Во время гянджинских событий в рядах Красной армии оказался маузерист-следователь Либерман. Будучи махровым дашнаком, он сумел завоевать расположение некоторых революционеров и занял ответственную должность руководителя особого отдела. Лучших представителей интеллигенции, которые попадали в его руки по оговору, он расстреливал или гноил в застенках, прикрываясь именем революционного правительства. Среди них оказался и Фиридун бек. К сожалению, никто даже не удосужился спросить, каким образом народный учитель, человек, далекий от политики, к тому же находящийся в ста верстах от Гянджи, мог стать организатором мятежа?

Среди заключенных находился и Аббас Рзагулуоглу, близкий родственник члена ЦК АКП(б) Эйюба Ханбудагова. С помощью женщины, приносившей им передачи, Аббасу удалось передать письмо для Ханбудагова, в котором он сообщал об оголтелом дашнаке Либермане, о том, как в тайне от Гамида Султанова, чрезвычайного комиссара Гянджинской губернии, тот безжалостно расстреливает по ночам наиболее именитых арестантов. Среди безвинно осужденных значилось имя директора Газахской семинарии Фиридун бека Кечарли.

Вскоре письмо это дошло до Наримана Нариманова. Ознакомившись с его содержанием, он сразу же распорядился:

- Срочно готовьте депешу от моего имени Гамиду Султанову. Телеграфируйте, чтобы после тщательной проверки освободил из-под ареста всех невиновных. Пусть немедленно освободят Фиридун бека Кечарли - за него я лично ручаюсь. Не понимаю, как можно обвинять Фиридун бека в участии в мятеже, тогда как мятежа как такового в Газахе и не было.

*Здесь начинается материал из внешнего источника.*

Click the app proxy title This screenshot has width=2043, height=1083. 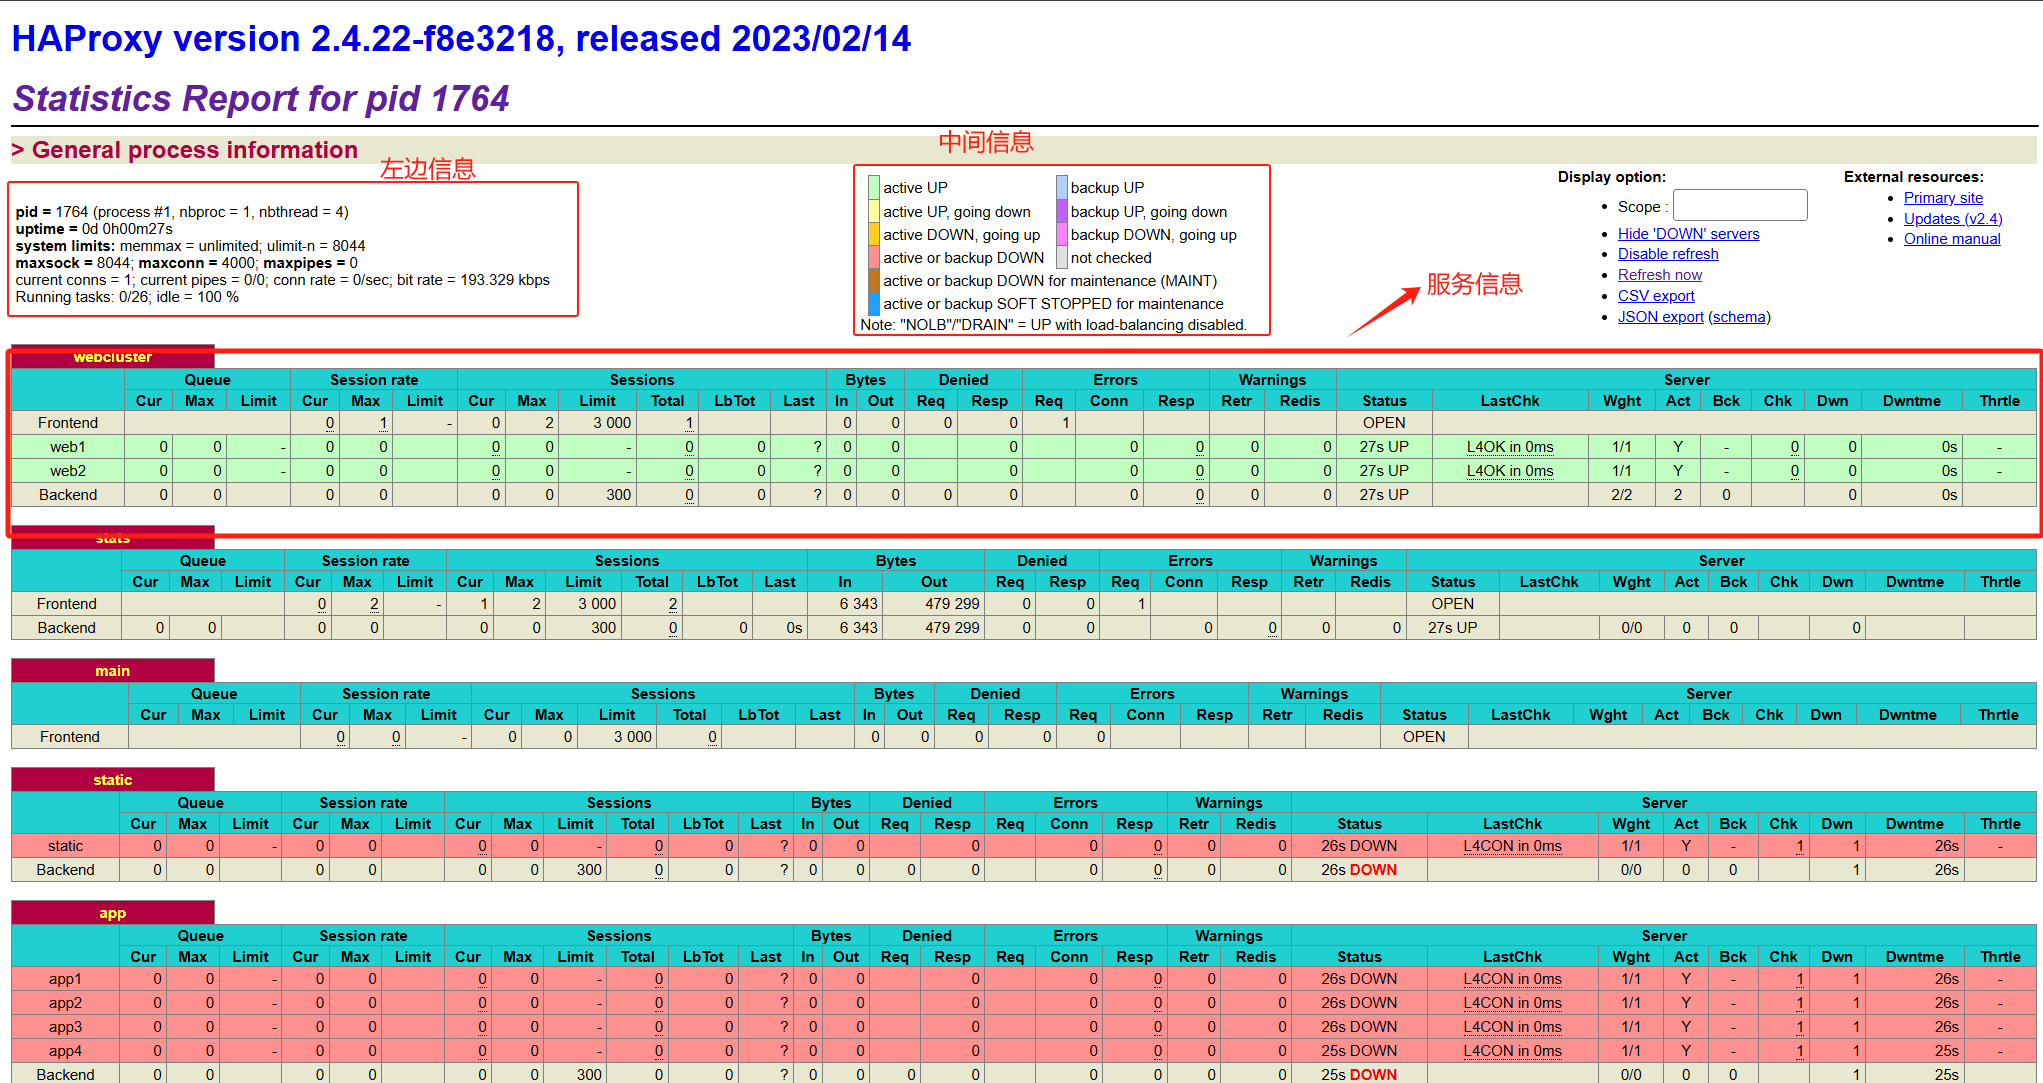click(x=112, y=913)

Из-за двери раздался сердитый голос надзирателя:

- Эй вы там! Есть ли среди вас директор Газахской семинарии Фиридун бек Кечарлинский?

Никто не ответил. Джумшуд, пробираясь на ощупь в темноте, поспешил разбудить вздремнувшего было Фиридун бека. Тот мгновенно встрепенулся.

- Кто это? - испуганно спросил он.

- Фиридун бек, вас надзиратель зовет.

Тотчас поднявшись, он подошел к двери.

- Кто меня спрашивает? - еле слышно произнес он.

- Кечарлинский, это ты?

- Да.

- Директор Газахской семинарии?

- Да.

Надзиратель ушел, ничего не сказав. Фиридун бек вернулся, держась за стену.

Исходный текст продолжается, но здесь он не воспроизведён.